**DATASET:**
○ ○ ○ ○

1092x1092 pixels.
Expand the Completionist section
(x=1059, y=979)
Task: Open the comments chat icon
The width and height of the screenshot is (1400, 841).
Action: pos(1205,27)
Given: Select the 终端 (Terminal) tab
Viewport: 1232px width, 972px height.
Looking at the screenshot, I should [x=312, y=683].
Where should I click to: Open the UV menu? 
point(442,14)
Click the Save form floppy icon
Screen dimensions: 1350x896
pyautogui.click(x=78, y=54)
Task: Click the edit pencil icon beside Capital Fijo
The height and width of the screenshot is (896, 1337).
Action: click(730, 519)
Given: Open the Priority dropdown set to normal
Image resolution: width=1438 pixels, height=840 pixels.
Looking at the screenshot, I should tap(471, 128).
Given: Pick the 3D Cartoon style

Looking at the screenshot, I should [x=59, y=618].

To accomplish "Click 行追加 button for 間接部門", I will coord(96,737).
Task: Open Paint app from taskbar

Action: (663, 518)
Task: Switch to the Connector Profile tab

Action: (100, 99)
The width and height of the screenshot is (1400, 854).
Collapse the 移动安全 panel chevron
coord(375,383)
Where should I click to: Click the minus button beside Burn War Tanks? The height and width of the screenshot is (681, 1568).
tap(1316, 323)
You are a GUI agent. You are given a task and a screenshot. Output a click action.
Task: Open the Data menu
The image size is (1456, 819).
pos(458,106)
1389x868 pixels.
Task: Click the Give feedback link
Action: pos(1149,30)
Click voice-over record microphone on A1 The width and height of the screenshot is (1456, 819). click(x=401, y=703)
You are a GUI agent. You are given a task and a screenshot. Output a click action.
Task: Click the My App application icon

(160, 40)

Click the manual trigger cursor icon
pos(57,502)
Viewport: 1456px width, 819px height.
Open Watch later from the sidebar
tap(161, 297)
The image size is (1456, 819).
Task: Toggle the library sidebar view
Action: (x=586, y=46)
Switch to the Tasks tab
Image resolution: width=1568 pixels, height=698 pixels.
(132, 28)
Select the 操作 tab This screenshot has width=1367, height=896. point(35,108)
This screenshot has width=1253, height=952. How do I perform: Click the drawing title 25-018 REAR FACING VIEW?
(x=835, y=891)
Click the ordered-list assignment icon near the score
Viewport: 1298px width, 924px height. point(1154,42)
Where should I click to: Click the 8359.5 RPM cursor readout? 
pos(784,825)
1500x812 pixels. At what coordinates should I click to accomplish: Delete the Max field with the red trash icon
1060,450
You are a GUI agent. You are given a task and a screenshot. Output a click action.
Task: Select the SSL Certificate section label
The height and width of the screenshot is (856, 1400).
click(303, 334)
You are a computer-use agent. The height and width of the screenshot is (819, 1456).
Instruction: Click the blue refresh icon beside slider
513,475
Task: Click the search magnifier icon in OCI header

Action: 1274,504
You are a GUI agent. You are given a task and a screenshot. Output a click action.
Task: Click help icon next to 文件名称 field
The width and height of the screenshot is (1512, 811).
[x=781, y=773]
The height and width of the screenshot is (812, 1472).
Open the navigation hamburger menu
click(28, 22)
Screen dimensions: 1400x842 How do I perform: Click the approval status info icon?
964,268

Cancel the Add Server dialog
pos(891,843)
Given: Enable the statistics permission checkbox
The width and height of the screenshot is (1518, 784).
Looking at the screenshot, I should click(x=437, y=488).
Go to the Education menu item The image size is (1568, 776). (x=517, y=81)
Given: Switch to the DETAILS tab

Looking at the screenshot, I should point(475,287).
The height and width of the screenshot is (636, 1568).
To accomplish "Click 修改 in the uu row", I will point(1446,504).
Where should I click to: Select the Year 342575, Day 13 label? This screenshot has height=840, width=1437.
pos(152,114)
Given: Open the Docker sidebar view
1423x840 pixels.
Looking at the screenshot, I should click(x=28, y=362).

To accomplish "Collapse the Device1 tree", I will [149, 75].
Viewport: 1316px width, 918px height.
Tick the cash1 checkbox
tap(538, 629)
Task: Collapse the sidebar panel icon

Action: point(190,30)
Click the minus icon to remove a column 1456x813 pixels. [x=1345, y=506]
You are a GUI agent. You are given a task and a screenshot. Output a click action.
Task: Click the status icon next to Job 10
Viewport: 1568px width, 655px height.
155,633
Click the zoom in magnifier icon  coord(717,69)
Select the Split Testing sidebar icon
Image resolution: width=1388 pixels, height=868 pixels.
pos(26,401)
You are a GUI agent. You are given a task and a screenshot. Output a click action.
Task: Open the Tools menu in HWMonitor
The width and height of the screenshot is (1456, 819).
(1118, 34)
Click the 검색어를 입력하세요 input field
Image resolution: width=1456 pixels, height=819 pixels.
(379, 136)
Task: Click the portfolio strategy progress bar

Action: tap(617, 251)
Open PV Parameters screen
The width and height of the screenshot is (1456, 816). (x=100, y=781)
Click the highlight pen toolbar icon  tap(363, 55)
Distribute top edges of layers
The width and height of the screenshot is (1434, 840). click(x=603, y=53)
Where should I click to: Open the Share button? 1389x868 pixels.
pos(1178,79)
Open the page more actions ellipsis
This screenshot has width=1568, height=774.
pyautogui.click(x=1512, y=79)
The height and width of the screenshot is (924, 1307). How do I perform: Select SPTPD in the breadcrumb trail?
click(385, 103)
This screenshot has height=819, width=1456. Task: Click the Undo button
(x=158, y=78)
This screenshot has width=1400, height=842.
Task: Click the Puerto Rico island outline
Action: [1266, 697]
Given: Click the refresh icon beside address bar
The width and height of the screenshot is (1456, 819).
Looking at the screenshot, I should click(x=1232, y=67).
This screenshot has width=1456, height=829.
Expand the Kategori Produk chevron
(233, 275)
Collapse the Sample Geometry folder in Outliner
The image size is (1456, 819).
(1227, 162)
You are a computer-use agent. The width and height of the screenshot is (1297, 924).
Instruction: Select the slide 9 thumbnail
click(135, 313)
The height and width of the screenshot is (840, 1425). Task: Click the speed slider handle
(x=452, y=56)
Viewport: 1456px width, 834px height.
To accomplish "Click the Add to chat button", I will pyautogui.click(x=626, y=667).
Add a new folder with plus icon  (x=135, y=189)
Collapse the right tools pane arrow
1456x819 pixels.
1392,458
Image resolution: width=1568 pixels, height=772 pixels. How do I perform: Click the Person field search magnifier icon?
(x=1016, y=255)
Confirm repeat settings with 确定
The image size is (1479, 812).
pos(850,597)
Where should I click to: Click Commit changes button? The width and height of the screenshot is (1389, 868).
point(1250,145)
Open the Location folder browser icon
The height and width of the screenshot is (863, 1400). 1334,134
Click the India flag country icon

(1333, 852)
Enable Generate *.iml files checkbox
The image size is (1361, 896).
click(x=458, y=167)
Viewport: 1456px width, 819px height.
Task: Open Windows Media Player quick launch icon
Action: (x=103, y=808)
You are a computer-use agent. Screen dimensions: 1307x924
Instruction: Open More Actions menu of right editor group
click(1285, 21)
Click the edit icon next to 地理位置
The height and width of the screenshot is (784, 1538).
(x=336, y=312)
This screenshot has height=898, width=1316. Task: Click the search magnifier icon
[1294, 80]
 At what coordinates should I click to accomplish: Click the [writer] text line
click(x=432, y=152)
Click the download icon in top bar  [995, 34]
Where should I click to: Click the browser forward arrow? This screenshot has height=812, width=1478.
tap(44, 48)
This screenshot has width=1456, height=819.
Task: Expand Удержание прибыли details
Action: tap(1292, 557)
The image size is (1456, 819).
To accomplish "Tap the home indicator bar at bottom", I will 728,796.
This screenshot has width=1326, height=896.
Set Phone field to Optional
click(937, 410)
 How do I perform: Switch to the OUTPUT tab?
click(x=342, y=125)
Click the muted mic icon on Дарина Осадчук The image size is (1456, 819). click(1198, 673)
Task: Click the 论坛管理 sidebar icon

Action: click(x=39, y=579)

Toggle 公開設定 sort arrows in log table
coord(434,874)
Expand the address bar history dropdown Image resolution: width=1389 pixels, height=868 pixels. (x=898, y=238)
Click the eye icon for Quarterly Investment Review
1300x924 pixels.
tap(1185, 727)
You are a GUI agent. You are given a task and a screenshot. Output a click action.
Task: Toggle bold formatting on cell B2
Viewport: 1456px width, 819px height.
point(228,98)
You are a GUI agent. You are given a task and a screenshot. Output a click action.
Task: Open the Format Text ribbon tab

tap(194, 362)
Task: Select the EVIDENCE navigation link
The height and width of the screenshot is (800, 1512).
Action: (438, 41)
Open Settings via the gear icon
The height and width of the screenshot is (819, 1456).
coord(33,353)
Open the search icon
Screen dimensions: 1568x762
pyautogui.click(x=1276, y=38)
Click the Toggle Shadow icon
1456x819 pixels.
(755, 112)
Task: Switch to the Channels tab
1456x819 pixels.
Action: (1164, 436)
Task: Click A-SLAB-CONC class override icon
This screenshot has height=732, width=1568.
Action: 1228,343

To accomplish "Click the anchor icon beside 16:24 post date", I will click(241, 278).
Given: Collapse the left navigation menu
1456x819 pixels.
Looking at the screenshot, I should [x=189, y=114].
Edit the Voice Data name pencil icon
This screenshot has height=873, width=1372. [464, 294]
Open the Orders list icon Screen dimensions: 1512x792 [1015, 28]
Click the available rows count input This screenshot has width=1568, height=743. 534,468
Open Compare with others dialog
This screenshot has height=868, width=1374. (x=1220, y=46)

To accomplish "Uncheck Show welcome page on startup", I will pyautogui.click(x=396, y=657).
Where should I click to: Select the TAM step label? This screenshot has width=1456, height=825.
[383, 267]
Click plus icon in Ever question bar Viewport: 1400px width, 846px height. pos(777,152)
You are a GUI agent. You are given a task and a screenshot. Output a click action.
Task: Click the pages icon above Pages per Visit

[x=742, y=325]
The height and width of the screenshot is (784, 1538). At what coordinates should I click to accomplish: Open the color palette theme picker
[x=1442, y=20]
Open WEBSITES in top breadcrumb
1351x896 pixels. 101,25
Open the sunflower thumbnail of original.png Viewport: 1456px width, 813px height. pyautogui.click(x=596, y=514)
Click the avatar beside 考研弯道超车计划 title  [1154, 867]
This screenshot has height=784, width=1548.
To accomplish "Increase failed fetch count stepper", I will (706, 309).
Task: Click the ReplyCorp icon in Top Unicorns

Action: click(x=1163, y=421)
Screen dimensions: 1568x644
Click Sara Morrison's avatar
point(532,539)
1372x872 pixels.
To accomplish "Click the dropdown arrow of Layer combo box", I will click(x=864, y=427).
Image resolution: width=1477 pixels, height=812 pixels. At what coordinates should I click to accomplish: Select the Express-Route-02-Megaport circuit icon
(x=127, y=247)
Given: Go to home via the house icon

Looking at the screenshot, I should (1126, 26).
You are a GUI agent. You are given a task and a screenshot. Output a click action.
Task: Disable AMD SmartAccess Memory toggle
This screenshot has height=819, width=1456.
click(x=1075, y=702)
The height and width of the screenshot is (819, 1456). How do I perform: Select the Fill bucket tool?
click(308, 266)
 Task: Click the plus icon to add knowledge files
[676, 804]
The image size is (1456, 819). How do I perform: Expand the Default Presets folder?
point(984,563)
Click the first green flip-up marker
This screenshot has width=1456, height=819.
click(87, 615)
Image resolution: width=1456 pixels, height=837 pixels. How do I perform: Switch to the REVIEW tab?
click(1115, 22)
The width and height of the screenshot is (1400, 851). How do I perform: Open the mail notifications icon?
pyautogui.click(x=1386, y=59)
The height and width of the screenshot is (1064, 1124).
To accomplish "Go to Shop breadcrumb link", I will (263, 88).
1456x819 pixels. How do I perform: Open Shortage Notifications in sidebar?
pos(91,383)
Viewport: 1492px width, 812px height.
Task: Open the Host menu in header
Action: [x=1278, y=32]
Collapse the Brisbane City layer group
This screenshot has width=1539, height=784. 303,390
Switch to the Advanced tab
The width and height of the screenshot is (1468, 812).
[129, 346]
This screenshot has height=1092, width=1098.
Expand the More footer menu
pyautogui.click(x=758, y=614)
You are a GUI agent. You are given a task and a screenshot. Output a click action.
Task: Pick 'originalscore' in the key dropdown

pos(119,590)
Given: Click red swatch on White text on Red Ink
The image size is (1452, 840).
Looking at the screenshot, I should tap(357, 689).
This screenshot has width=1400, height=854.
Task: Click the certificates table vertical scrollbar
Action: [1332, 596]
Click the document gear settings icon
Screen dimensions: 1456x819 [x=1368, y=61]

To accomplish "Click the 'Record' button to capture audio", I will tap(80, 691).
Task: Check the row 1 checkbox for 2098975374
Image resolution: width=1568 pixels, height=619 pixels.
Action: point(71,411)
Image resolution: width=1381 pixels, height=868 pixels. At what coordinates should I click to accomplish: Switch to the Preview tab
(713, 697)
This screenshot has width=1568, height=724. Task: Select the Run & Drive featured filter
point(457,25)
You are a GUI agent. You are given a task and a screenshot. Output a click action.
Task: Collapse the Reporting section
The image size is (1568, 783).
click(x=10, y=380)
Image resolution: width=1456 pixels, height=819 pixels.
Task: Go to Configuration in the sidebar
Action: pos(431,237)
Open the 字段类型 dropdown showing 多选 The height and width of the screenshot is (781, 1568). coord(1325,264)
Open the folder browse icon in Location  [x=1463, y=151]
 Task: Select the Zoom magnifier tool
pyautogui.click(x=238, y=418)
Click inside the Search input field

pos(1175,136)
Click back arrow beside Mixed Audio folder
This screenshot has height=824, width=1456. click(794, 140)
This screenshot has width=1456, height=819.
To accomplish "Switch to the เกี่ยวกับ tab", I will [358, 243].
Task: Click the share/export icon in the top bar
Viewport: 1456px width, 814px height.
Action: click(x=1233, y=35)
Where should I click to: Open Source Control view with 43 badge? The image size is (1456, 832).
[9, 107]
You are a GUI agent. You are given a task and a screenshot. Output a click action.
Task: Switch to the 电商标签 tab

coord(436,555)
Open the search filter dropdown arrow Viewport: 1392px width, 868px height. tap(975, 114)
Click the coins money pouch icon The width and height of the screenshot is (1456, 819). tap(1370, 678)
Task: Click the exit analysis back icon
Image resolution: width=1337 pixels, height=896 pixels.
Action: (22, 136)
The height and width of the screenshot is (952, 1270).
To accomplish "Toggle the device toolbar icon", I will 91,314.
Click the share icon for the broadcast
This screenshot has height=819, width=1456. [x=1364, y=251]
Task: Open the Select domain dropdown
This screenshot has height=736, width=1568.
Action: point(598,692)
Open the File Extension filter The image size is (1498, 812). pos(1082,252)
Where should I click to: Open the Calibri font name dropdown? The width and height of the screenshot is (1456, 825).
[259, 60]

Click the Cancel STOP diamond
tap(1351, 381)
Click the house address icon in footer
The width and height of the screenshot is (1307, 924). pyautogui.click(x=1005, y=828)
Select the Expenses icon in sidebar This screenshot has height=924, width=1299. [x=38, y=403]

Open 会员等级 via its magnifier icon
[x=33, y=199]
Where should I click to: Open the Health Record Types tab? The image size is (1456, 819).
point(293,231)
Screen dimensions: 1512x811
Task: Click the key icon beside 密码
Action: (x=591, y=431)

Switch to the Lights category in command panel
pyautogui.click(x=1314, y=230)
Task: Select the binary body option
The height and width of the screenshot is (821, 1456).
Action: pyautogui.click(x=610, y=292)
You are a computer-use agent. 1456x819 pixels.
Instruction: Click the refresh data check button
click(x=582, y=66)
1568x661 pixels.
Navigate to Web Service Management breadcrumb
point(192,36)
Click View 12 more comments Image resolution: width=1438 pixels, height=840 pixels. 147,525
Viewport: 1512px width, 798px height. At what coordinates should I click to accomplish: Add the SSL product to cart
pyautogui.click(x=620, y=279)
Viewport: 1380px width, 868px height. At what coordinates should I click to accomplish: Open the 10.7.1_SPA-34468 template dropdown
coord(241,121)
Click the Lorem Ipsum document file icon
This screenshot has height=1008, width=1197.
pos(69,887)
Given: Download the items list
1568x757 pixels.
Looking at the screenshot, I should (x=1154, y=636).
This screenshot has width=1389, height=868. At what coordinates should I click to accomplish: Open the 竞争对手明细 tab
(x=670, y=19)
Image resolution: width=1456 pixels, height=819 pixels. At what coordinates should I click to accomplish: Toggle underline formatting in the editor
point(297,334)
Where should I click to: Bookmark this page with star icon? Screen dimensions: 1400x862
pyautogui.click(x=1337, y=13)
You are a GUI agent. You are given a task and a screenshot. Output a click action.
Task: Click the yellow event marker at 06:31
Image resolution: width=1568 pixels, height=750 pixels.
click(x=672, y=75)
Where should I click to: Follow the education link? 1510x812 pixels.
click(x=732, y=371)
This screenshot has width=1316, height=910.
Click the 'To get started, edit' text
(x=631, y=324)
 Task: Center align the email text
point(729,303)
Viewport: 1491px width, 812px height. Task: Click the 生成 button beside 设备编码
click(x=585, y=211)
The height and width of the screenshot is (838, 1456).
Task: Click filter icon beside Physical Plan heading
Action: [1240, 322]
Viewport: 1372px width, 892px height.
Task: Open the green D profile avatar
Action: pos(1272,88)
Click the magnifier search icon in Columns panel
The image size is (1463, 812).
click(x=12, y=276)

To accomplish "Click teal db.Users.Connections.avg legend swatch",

○ ○ ○ ○

**TASK OBJECTIVE:**
The expected result is every line from the material above that includes "toolbar".

**EXERCISE OUTPUT:**
Click the highlight pen toolbar icon  tap(363, 55)
To accomplish "Toggle the device toolbar icon", I will 91,314.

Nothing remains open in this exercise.